Beefy Boxes and Bandwidth Generously Provided by pair Networks
The stupid question is the question not asked
 
PerlMonks  

Functional take 2

by tilly (Archbishop)
on Feb 03, 2001 at 10:51 UTC ( #56210=note: print w/ replies, xml ) Need Help??


in reply to Why I like functional programming

OK, this reimplementation is for nate. I really did start out thinking I was going to make the handler modal, but when I got done it just didn't make sense. For instance the hack to handle tables (which was really the reason for wanting it in the first place) would have resulted in a circular reference which is a memory leak.

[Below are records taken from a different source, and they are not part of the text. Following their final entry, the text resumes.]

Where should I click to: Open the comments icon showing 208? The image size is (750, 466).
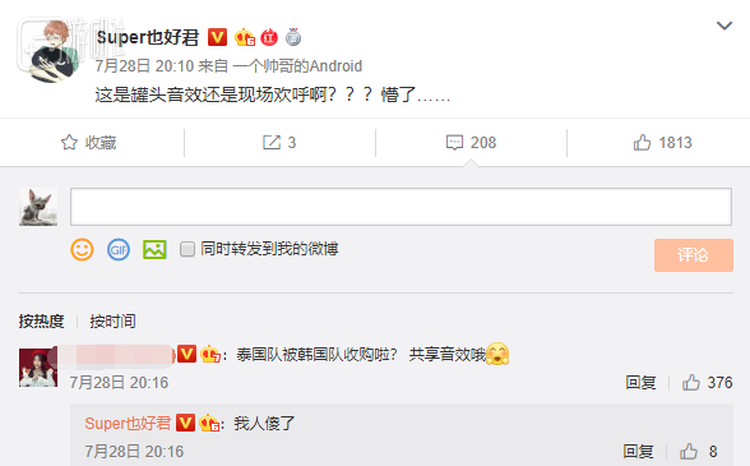454,143
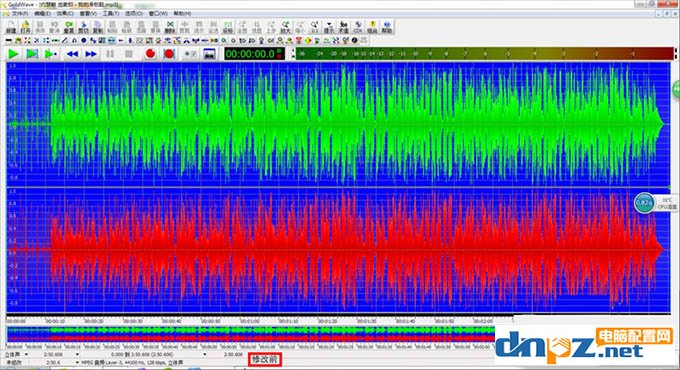Expand the stereo channel dropdown in status bar
The height and width of the screenshot is (370, 680).
tap(27, 354)
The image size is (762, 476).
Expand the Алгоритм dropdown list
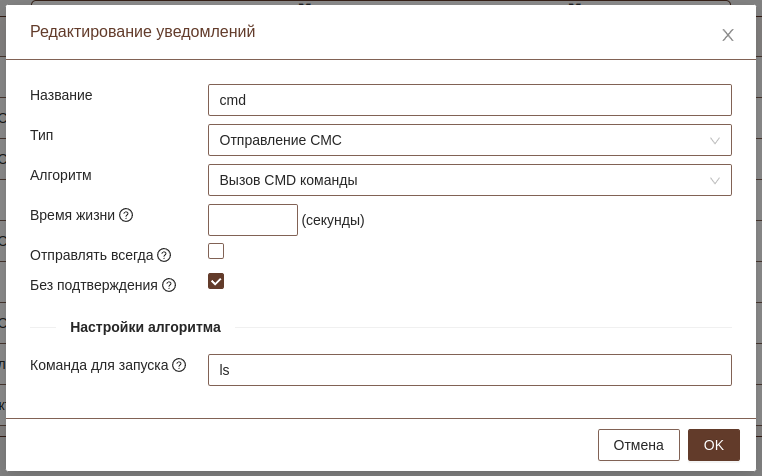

What I did instead was added several hooks for pre and post filters. And made the final routine return a subroutine that processes markup. It would be possible to actually use this in a modal way, just set the pos() to the end of the string and then have the post hook set the pos() to whatever you wanted it to be. I did most of the work required, I just didn't think it made sense for the problem at hand.

For people other than nate, this change fixes a few minor bugs, can be used to handle the attribute "checked" (that ability is not shown here), can be used to allow additional validations of attribute values, and (very important) allows you to refuse to let new table tags to be opened outside of a table that you have opened.

First a module, MarkupHandler.pm. This does most of the "reasoning".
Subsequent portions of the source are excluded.